This is critically important. It means that the primary constraint relationships within a band have been heavily absorbed by the state encoding itself. What the program actually needs to do is no longer a complex traversal with many conditional checks — it is just one very short operation.
This shows that the representation is not passively storing state, but actively participating in the solving process. It is precisely because the representation is so tightly aligned with the problem structure that the elimination logic can be written so concisely.
## 4. Unified Implementation of Inter-Band Elimination
On the same basis, inter-band elimination requires only two or three lines of code.
This shows that the representation is not only suitable for local updates within a single band, but also naturally supports constraint propagation between bands. In other words, once the state representation is established, eliminations at different structural levels no longer require separate large blocks of code — they can all be handled within the same unified framework.
For high-performance programs, this kind of uniformity is extremely valuable. Uniformity means:
1. Shorter code;
2. More stable logic;
3. More predictable execution paths;
4. Easier and more efficient processing by the machine.

- BRIEF 1
Arrange the part of the rows that opens with the line containing "105 goals value" and runs to the end of the rows as a JSON list of strings, one string per line, with blank lines omitted.

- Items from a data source

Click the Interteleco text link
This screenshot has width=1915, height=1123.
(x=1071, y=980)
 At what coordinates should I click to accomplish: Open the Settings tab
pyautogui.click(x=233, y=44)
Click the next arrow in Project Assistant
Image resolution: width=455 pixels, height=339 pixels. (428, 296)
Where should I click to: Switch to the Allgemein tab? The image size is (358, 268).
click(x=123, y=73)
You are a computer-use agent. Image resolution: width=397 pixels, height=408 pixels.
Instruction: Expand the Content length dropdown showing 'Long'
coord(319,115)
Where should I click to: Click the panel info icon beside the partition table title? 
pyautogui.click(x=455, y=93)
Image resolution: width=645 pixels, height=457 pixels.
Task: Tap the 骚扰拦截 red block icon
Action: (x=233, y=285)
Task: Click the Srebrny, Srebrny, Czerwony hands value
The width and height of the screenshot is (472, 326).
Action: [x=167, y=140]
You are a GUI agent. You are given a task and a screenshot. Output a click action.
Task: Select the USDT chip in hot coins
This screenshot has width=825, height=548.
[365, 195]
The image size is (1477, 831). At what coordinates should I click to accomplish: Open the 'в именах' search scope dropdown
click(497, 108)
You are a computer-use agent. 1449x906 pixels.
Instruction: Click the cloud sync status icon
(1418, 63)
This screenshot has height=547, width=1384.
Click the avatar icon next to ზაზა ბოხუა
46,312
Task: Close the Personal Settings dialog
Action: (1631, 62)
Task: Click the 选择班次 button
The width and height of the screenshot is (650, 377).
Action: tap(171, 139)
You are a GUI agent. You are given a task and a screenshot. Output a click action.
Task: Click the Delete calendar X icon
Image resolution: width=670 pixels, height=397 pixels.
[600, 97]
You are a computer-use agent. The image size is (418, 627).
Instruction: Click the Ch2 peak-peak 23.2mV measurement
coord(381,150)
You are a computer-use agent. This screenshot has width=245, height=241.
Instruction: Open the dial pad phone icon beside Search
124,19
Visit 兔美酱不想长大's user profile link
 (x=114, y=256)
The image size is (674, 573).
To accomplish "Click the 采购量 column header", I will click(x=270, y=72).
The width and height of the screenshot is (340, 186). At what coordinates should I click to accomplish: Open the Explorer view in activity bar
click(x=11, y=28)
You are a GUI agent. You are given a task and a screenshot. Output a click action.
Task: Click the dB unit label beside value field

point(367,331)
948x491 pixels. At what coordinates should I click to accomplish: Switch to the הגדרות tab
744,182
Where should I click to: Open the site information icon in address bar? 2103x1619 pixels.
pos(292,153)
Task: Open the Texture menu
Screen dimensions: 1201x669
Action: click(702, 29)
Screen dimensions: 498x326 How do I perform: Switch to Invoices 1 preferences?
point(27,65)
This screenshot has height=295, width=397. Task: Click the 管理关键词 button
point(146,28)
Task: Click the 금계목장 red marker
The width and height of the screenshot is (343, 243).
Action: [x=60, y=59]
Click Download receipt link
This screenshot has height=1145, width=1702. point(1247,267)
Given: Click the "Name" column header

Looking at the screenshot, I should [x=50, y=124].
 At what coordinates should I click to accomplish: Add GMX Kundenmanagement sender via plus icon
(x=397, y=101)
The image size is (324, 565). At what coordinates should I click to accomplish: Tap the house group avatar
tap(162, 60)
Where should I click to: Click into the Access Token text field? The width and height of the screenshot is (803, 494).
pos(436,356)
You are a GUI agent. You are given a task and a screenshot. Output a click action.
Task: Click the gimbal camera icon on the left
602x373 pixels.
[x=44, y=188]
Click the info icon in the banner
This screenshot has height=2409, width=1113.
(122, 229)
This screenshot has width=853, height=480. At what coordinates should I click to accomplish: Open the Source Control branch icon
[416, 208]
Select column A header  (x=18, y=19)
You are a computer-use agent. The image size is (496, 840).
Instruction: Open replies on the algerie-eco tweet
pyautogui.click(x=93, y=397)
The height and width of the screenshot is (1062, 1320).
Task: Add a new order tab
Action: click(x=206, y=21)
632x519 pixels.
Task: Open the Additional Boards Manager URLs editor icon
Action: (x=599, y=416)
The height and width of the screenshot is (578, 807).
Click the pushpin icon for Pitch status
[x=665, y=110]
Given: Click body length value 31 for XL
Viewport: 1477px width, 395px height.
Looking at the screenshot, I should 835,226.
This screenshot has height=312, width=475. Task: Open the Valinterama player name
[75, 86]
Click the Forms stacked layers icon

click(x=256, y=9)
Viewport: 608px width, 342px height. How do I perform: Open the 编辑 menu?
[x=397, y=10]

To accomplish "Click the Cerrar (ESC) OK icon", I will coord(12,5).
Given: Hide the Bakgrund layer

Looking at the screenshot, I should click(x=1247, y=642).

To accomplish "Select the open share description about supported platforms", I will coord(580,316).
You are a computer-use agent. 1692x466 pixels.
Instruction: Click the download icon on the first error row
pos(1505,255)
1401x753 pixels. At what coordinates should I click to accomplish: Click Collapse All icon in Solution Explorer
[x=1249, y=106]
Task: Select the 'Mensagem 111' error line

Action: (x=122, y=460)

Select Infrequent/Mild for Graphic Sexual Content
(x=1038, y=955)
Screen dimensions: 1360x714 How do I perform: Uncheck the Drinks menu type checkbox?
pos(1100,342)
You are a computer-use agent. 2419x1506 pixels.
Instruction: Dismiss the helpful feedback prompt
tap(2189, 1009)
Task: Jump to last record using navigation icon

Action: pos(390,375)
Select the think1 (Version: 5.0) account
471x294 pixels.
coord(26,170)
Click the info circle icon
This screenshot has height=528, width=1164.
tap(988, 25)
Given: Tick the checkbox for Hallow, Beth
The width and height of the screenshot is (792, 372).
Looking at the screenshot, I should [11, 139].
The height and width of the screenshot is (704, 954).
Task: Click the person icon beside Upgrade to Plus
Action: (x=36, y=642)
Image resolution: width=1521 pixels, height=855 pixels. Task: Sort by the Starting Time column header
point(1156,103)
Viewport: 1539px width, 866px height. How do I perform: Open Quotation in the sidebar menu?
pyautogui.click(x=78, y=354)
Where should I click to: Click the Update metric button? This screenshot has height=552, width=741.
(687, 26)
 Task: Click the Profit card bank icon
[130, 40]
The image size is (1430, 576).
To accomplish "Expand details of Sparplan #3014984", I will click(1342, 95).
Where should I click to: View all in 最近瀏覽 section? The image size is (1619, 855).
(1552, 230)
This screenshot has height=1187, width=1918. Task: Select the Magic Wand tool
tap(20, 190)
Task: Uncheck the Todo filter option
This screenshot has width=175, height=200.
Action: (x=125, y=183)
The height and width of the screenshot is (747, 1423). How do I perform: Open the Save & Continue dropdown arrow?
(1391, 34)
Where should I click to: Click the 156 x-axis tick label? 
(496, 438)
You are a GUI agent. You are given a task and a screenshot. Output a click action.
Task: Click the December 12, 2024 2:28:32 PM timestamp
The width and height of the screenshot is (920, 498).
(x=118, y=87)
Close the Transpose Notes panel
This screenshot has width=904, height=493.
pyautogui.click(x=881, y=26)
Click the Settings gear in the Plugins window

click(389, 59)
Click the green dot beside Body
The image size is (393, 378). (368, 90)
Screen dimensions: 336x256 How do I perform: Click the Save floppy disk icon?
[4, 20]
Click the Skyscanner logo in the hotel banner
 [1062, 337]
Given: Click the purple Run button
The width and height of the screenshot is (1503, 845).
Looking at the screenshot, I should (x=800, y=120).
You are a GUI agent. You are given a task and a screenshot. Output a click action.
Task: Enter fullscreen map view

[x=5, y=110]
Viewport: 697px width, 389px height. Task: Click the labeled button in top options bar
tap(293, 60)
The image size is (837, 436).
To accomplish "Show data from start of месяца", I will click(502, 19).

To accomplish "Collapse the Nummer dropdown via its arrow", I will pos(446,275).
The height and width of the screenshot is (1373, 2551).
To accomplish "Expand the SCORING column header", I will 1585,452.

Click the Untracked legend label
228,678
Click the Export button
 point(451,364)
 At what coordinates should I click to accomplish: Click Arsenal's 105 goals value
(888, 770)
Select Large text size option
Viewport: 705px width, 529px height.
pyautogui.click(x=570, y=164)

- BRIEF 2
According to the text on constraint elimination, how many lines of code does inter-band elimination require?

- FULL RESPONSE 1
[
  " At what coordinates should I click to accomplish: Click Arsenal's 105 goals value",
  "(888, 770)",
  "Select Large text size option",
  "Viewport: 705px width, 529px height.",
  "pyautogui.click(x=570, y=164)"
]

- FULL RESPONSE 2
Only two or three lines of code.